Z Gastroenterol 2010; 48 - P4_18
DOI: 10.1055/s-0029-1246512

Increased bile acid levels reduce antiviral treatment response in genotype 2/3 hepatitis C patients whereas gamma-GT selectively predicts SVR in genotype 1

R Iwata 1, B Stieger 2, JC Mertens 1, O Goetze 1, IV Martin 3, K Sabrane 1, A Vergopoulos 4, J Braun 5, B Müllhaupt 1, A Geier 1
  • 1Abteilung Gastroenterologie und Hepatologie, Universität Zürich, Schweiz, Zürich
  • 2Klinische Pharmakologie, Universitätsspital Zürich, Zürich, Schweiz
  • 3Department of Internal Medicine III, RWTH Aachen, Aachen
  • 4Institut für Klinische Chemie, Universitätsspital Zürich, Zürich, Schweiz
  • 5Institut für Sozial- und Präventivmedizin, Universität Zürich, Zürich, Schweiz

Aims: The likelihood of achieving a SVR to antiviral therapy depends on both viral and host characteristics. Recently, in vitro studies demonstrated that bile acids (BA) upregulate HCV replication and interfere with IFN effects.

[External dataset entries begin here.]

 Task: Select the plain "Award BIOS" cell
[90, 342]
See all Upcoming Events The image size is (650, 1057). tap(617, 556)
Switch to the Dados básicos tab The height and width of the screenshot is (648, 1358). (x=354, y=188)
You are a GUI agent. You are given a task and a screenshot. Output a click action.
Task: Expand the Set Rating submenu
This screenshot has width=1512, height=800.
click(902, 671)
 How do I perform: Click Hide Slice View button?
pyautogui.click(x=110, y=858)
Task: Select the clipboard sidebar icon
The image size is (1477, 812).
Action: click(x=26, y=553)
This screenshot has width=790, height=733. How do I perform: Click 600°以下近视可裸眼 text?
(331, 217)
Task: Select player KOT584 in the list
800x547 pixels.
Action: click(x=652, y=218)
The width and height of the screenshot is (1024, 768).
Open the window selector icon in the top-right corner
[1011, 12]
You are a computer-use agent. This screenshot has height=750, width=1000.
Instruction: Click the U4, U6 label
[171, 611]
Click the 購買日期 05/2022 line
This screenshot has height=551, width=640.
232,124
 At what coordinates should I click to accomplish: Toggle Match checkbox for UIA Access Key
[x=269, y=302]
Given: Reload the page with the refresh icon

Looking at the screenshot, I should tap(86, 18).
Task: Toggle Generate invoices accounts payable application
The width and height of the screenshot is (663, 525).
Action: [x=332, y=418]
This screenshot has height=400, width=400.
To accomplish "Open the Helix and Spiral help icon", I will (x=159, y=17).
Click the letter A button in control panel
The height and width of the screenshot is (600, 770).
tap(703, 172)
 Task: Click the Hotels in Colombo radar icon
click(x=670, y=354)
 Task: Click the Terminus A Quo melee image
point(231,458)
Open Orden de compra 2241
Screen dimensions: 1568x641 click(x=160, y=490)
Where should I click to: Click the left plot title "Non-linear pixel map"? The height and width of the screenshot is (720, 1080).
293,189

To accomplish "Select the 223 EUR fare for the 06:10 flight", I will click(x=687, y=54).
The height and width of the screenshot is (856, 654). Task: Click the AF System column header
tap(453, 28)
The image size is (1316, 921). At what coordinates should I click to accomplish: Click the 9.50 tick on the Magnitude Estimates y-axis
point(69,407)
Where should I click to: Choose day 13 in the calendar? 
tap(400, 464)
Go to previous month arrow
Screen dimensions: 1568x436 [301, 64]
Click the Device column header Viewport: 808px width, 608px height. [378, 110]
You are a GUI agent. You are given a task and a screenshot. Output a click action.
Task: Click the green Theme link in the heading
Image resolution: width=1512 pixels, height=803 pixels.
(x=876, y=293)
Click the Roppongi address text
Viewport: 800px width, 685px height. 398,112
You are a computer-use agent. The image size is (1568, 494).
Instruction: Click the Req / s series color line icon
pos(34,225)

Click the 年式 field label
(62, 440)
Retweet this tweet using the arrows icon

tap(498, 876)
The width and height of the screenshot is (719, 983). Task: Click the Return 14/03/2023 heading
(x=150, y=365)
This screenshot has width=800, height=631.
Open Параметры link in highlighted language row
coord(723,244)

Aims: To investigate the influence of BA concentrations and a frequent ABCB11 transporter SNP (associated with lower BSEP expression) on viral load and SVR in HCV pts.

Methods: N=198 pts with chronic HCV infection from the Swiss HCV Cohort study treated with PEG-IFN/ribavirin were included. 110 Caucasian individuals undergoing liver resection served as controls. The common ABCB11 variant 1331T>C was genotyped and serum BA levels were determined.

Results: The 1331C allele was slightly overrepresented in HCV pts (63 vs. 55% in controls; p=0.04). 1331CC encountered in 40% of HCV pts vs. 26% of controls (p=0.017). For HCV pts median BA levels were increased in trend in 1331CC vs. TT (7 vs. 4µmol/L). HCV genotypes 2 (n=24) and 3 (n=70) were combined to increase statistical power. While differences of median BA levels within HCV-1 pts (n=104) were not different, a highly significant difference for SVR vs. non-SVR was observed for HCV-2/3 (3µmol/L vs. 13µmol/L; p=0.0001). SVR rates for HCV-2/3 with normal vs. elevated BA levels differed 1.6-fold (89 vs. 55%; p=0.002). Accordingly, IFN response was not different within ABCB11 genotypes for HCV-1, but for HCV-2/3 SVR was increased in the TT vs. CC genotype with a clear trend (100 vs. 67.9%; p=0.15). No correlation between BA levels and HCV RNA was detected for any HCV genotype.

Conclusions: The difference in the allelic frequency of ABCB11 1331C in HCV pts compared to healthy subjects may be a hint towards a causal role of increased BA for HCV infection chronicity. Our data support a role for BA as a host factor affecting response to therapy in HCV-2/3, whereas no such association was found for HCV-1. In contrast to in vitro studies no effect of BA levels on viral load could be observed.